Wow, 75% is huge amount of time! I'm guessing the bulk of the time is spent on vert related processing due to the 6-8 lights, have you guys tried massively simplified proxy meshes and position only vert data streams for the shadow passes? If you are hit by fill rate, have 16bit depth buffers helped at all, or is fill not the main hit? I'm curious where your main bottleneck is.
NOTE:
This is slightly old info, as I have optimized our shadowing system a bit lately (implemented Exponential Shadow Maps and started to utilize the free 4xMSAA). See the last post in this thread for more info:
http://forum.beyond3d.com/showthread.php?t=47528
---
The platform we use does not support 16 bit depth buffers (only 32 bit ones). We are rendering to D24FS8 depth buffer to get the benefit of double fill rate z-only rendering. We are mostly fill rate bound during the shadow map rendering. The shadow map vertex shader is very simple (just transform), there is no pixel shader (no color writes) and the shadow object vertex format is optimized for bandwidth (16 bit per channel position only). All the shadow meshes are simplified (hand made by artists).

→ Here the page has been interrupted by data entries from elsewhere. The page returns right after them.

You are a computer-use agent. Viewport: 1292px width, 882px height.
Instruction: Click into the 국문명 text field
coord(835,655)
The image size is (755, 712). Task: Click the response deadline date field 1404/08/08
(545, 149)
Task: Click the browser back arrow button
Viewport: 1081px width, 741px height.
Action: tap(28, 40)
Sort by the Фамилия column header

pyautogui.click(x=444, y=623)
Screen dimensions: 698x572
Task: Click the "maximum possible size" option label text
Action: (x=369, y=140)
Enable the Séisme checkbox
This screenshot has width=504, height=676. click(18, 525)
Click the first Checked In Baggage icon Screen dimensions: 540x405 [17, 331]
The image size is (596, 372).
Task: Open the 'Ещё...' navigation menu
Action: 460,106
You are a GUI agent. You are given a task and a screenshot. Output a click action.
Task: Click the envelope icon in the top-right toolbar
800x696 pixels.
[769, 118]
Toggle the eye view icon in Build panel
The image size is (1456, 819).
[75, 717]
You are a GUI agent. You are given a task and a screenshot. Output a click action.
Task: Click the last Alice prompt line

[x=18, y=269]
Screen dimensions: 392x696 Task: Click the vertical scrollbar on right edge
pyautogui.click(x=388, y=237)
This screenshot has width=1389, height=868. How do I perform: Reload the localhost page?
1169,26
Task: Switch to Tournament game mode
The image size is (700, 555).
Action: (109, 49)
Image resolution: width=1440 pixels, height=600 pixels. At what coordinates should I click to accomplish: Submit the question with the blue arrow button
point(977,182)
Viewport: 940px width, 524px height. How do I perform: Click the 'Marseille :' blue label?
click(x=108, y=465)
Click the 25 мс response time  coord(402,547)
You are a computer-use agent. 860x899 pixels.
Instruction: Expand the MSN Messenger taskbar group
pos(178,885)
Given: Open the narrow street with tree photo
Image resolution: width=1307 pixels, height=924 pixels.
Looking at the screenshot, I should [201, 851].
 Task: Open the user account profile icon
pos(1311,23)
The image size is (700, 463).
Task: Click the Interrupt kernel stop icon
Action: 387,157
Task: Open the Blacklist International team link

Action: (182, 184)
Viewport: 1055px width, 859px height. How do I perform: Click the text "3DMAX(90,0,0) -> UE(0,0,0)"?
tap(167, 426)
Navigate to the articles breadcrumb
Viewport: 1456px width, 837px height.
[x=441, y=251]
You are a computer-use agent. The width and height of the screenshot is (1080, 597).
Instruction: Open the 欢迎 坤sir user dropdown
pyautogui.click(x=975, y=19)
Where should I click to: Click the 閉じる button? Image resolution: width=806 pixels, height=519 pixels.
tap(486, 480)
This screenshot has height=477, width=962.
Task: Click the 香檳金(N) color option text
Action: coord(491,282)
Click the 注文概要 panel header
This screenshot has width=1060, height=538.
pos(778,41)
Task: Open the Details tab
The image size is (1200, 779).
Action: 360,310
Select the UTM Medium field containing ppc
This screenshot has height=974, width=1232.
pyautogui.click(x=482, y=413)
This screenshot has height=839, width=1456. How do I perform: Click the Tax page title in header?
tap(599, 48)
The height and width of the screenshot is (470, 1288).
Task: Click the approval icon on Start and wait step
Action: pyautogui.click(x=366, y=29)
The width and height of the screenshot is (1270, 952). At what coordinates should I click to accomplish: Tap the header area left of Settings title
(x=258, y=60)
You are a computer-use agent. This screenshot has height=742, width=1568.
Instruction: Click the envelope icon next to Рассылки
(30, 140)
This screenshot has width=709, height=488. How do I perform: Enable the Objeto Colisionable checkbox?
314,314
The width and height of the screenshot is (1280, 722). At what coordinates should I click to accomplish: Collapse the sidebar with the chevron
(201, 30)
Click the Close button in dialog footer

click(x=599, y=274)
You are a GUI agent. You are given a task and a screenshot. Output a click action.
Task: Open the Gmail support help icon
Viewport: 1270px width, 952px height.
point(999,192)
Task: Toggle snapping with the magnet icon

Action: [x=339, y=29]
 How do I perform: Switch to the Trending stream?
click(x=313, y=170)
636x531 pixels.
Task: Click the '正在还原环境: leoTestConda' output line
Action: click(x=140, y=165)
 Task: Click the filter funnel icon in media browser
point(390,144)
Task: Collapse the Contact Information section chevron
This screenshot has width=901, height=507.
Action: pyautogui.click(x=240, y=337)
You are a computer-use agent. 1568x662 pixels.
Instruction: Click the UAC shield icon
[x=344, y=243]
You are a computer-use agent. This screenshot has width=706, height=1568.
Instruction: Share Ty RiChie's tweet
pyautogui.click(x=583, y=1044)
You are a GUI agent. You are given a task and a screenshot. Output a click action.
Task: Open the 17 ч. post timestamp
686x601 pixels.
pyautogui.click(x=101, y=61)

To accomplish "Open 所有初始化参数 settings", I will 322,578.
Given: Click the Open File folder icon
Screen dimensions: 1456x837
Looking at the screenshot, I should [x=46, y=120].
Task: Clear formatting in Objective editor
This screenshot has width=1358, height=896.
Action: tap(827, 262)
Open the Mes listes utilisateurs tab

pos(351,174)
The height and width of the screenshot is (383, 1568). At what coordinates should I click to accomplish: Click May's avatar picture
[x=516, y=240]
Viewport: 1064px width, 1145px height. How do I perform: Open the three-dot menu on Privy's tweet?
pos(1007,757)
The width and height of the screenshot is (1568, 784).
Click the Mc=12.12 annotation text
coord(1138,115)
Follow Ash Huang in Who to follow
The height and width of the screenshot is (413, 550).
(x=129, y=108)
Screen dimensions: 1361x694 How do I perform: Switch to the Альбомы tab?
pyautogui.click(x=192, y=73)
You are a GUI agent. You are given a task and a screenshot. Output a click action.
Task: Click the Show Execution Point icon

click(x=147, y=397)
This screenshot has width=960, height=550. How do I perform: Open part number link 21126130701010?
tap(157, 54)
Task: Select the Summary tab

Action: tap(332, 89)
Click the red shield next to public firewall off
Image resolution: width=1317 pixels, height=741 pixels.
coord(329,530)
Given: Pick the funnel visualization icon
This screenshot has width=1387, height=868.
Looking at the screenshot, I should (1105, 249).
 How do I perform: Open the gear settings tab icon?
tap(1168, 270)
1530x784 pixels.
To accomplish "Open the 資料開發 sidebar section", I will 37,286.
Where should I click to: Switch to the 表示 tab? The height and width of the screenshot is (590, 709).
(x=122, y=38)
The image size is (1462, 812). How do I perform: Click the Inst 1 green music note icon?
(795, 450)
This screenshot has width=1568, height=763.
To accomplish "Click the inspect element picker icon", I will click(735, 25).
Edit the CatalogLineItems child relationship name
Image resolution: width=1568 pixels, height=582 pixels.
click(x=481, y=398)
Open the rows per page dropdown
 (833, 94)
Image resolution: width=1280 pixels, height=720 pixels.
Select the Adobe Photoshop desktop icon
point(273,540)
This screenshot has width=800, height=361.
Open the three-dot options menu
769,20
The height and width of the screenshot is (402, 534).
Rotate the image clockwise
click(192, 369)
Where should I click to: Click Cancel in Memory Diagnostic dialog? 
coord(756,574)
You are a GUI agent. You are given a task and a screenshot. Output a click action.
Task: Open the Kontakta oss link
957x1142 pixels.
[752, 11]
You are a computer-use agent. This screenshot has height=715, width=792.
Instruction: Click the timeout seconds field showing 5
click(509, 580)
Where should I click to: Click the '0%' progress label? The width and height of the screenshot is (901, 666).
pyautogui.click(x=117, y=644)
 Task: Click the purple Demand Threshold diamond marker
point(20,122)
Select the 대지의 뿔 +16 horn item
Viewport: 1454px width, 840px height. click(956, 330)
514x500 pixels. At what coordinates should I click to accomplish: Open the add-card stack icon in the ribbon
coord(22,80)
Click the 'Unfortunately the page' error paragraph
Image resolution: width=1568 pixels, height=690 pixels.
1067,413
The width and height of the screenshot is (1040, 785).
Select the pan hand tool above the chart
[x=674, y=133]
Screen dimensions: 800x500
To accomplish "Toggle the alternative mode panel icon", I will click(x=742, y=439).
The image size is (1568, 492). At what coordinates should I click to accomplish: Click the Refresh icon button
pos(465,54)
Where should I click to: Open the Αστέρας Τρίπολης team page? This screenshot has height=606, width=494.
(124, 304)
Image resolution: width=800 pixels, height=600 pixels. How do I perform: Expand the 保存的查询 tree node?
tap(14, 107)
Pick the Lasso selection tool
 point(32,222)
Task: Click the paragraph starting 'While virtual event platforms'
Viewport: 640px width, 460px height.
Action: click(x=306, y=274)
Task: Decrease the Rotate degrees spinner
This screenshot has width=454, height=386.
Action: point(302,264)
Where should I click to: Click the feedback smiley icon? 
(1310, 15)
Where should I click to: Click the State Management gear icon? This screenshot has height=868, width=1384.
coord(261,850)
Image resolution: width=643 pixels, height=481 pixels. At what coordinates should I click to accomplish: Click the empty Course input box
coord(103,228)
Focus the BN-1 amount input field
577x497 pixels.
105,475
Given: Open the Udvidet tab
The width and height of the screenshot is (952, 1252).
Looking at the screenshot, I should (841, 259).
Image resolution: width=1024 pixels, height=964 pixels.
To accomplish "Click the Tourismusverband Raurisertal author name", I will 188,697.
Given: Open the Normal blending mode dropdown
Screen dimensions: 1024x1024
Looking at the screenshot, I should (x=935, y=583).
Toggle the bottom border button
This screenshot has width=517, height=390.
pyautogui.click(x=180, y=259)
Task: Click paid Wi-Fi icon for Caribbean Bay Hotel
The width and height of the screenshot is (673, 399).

In addition to depth rendering, we are rendering translucent light projectors (modulate rgb color filters) to our shadow maps. We use R8G8B8A8 textures for the color filters (the platform does not support R5G6B5 render targets). The depth buffer (and hi-z) of the shadow map is used to depth cull the projectors behind first geometry intersection properly. With light projectors we get smooth semi transparent soft shadows from windows, fences, particles, etc.
Basically this is what we do every frame:
1. Render shadows for 3 layered directional PSSM (3092x1024 texture with 3 layers in it) -
Fill rate bound (depth only rendeiring to double fill rate)
2. Render translucent light projectors for the 3 layered directional PSSM -
Fill rate bound
3. Resolve the shadow maps one at a time from the 1024x1024 render target to a single 3092x1024 texture -
Fill rate limited
4. Render shadows for around 6-8 spot lights (1024x1024 to 256x256 resolution depending on light screen space bounding area) -
Fill rate bound (depth only rendeiring to double fill rate)
5. Render translucent light projectors for the spotlight -
Fill rate bound
6. Resolve the shadow maps from render target to texture -
Fill rate limited
7. Calculate the shadow map position and sample the single combined PSSM texture (one fetch and transform) and around 2-3 spot lights for each pixel (2-3 texture fetches and transforms). This adds both vertex shader and pixel shader cost, but not by much as our material system is very complex and we are pretty much
evenly ALU and TEX bound.